This notion stopped Philip in mid-action. "Voted?"

"Yeah, everyone who casts a vote has a say in who leads. A democratic process."

Philip nodded his head, slowly as he processed the idea. "And so the people elect a King. Your King Obama rules—but what about his son, does he take the throne next?"

"Naw. Naw," he couldn't help but smile a little at the prince's political naiveté. "After a set time period another election takes place. A new president. The best person to do the job."

Philip took a long moment to consider this. "Perhaps that would be of benefit _here_. Perhaps it would solve some of the problems we are facing."

He gave the shallow excuse-for-a-shrug his pain threshold now allowed. "I don't know how introducing the electoral process will have much bearing on ogres."

"No," Philip readily agreed. "But you see, I am a knight, Mulan a warrior. Aurora a princess. We know nothing of the basic everyday tasks needed to live in what is left of the kingdom. What know I of sowing and when to reap, or even what crops to have planted?" Sheepish dismay was evident on his face. This was a task in which he had clearly not been schooled. "Our castles have been leveled, our libraries lost to fire and rain. There is not even any easy way to learn of such things. Yet we _must_ grow and harvest food. We _must_ build lasting shelters—the Winter is coming. Even, we must fashion warm clothing. The people _here_ are used to an economy and food source built around the sea. Yet there is no one left in the Forest with whom to barter fish and the like to gain what we must have for survival. The people must be organized. They must become learned in new skills." His eyebrows raised, almost as if in supplication, in appeal. "These things must be accomplished if we are to endure."
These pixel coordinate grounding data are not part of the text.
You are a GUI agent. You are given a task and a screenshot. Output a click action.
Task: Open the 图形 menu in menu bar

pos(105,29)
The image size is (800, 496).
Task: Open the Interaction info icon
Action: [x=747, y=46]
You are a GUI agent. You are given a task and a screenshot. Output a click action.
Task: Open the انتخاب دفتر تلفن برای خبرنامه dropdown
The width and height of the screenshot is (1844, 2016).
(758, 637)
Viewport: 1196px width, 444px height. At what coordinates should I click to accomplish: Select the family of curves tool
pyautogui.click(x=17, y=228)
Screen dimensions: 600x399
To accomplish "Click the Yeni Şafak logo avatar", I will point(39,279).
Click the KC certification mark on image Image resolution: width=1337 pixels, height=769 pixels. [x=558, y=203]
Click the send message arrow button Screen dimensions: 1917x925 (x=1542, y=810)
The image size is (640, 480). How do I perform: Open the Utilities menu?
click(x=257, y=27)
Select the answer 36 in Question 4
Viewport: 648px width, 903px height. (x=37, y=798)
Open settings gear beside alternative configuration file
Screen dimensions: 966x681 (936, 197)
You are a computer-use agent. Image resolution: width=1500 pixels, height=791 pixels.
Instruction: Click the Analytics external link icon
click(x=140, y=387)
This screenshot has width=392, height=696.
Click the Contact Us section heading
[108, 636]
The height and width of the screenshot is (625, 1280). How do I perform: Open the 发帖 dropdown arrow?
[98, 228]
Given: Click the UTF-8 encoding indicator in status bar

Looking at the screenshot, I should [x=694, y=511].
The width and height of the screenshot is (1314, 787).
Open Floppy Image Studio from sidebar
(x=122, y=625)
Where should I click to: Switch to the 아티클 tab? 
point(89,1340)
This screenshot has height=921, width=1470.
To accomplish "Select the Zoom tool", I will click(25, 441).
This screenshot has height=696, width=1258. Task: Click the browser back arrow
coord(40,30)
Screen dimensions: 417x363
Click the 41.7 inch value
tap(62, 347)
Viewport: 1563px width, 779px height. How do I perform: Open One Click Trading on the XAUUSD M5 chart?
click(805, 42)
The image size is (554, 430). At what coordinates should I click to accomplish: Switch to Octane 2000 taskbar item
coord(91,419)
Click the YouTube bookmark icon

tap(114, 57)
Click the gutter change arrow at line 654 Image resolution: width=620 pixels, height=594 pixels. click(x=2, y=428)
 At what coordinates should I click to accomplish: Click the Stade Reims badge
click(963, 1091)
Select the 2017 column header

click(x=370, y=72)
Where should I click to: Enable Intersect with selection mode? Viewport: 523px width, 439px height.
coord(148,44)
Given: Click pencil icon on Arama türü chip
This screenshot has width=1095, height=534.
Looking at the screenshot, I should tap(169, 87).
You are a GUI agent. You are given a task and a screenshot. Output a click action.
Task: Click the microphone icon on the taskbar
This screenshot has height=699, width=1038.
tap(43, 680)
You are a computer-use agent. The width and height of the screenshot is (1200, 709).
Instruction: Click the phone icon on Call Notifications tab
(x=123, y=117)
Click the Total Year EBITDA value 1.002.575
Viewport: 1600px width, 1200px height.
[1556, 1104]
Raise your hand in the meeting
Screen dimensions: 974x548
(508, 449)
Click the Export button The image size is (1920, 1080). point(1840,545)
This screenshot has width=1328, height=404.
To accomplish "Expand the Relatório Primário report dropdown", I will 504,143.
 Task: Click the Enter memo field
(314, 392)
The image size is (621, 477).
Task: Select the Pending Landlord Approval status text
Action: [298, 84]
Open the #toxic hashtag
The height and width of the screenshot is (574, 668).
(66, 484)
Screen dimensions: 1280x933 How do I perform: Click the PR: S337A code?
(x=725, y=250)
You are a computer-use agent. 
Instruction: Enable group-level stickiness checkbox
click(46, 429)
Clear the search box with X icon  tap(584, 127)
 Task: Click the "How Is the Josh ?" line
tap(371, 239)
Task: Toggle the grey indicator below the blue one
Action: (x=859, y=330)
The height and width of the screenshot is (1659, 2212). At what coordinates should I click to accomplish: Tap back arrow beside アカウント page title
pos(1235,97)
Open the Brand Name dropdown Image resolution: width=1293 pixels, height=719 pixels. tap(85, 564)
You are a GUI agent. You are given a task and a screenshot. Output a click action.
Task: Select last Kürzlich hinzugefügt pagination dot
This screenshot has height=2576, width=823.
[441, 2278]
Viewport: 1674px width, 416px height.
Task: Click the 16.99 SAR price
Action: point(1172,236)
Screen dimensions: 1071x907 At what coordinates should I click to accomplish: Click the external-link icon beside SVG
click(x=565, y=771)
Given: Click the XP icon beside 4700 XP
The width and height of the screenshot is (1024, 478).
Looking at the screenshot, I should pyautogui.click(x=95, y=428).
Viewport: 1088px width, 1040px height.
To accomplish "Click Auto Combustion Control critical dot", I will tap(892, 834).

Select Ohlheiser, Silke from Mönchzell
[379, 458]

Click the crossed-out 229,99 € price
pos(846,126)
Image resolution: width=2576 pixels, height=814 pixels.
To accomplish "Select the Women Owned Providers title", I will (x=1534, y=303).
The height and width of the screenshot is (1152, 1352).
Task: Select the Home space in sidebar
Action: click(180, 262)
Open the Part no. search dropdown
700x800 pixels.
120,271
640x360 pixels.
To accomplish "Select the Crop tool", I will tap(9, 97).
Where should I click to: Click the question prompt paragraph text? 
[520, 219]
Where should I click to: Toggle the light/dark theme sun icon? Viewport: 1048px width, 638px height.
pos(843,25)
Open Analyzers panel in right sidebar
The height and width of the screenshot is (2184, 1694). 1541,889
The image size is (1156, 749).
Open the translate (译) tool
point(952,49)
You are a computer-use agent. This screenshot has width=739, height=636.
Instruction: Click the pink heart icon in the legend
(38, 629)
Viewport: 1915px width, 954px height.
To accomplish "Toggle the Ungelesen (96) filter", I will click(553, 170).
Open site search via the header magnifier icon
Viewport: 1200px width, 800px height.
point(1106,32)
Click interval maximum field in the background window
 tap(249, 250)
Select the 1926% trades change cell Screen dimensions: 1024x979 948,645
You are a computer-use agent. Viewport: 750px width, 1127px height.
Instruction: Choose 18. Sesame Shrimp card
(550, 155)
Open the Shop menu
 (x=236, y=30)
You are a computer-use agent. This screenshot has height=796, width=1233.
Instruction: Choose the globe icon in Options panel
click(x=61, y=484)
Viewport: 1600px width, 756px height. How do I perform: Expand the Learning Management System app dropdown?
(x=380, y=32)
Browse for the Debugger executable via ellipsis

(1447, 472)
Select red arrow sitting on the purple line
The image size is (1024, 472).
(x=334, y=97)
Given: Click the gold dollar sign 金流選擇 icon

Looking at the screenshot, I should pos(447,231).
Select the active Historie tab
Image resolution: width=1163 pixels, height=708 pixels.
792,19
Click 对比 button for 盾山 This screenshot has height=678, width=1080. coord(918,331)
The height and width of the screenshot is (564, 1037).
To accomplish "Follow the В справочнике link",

He did not know why he found himself letting this young man affect him. In his youth here, certainly he had received nothing but hardship and harsh treatment from the aristocracy. Vague, faceless rulers who any peasant knew were best to avoid altogether. After all, it was a king that had decreed his father was to serve early in the Ogre Wars, and again, a king who condemned Baelfire, still a child, to a like fate. And so, a king who had pushed his poppa toward the power of the Dark One. His poppa, who only considered taking on such evil in order to protect him, in order to save his family.

Originally, anyway.

And in the land that held Storybrooke, certainly there were few enough sovereigns in the World Without Magic's collective history that appeared truly benevolent, kind and compassionate in their dealings, putting the needs of their people first.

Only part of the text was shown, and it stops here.